But today the voice of Canada’s centre-left has largely grown silent on sovereignty.

UBC political scientist emeritus Philip Resnick says much of Canada’s English-speaking centre-left (unlike in Quebec) now puts most of its energy into supporting “cosmopolitanism.”

Indeed, Canada’s most vigorous centre-left defenders of sovereignty are literally dying off — such as the late Canadian Encyclopedia publisher Mel Hurtig, who said “I’ve spent an entire life battling like hell against the sellouts in our country.”

An irony is that it is now some noted foreigners — such as Chinese Consul-General Liu Fei, based in Vancouver — who argued last year that B.C. should consider a tax on offshore buyers as well as other measures.

A truly sovereign country, Liu suggested, would impose a variety of regulations to curtail runaway property speculation by offshore rich, regardless of where they come from.

= SOURCE MATERIAL =
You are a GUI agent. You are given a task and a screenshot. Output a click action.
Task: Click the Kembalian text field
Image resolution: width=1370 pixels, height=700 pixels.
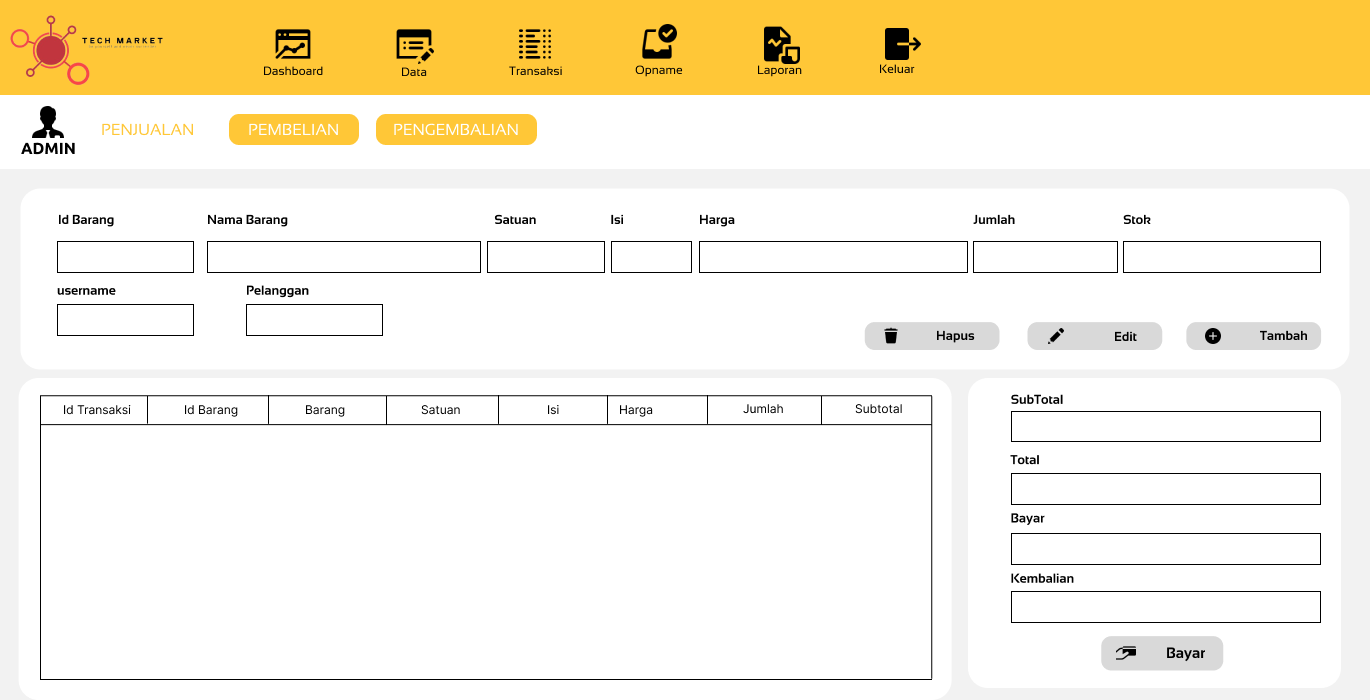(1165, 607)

= GIVEN INSTRUCTION A =
From the excerpt on Canadian sovereignty, quote the part that opens with the words containing "But today the" and closes with "as other measures.".
= GIVEN INSTRUCTION B =
Using the excerpt on Canadian sovereignty, explain in one to three sentences how it accounts for the centre-left having grown silent on sovereignty.

= CORRECT RESPONSE A =
But today the voice of Canada’s centre-left has largely grown silent on sovereignty.

UBC political scientist emeritus Philip Resnick says much of Canada’s English-speaking centre-left (unlike in Quebec) now puts most of its energy into supporting “cosmopolitanism.”

Indeed, Canada’s most vigorous centre-left defenders of sovereignty are literally dying off — such as the late Canadian Encyclopedia publisher Mel Hurtig, who said “I’ve spent an entire life battling like hell against the sellouts in our country.”

An irony is that it is now some noted foreigners — such as Chinese Consul-General Liu Fei, based in Vancouver — who argued last year that B.C. should consider a tax on offshore buyers as well as other measures.

= CORRECT RESPONSE B =
According to Philip Resnick, much of Canada's English-speaking centre-left, unlike in Quebec, now puts most of its energy into supporting "cosmopolitanism." Its most vigorous defenders of sovereignty, such as the late Mel Hurtig, are also literally dying off.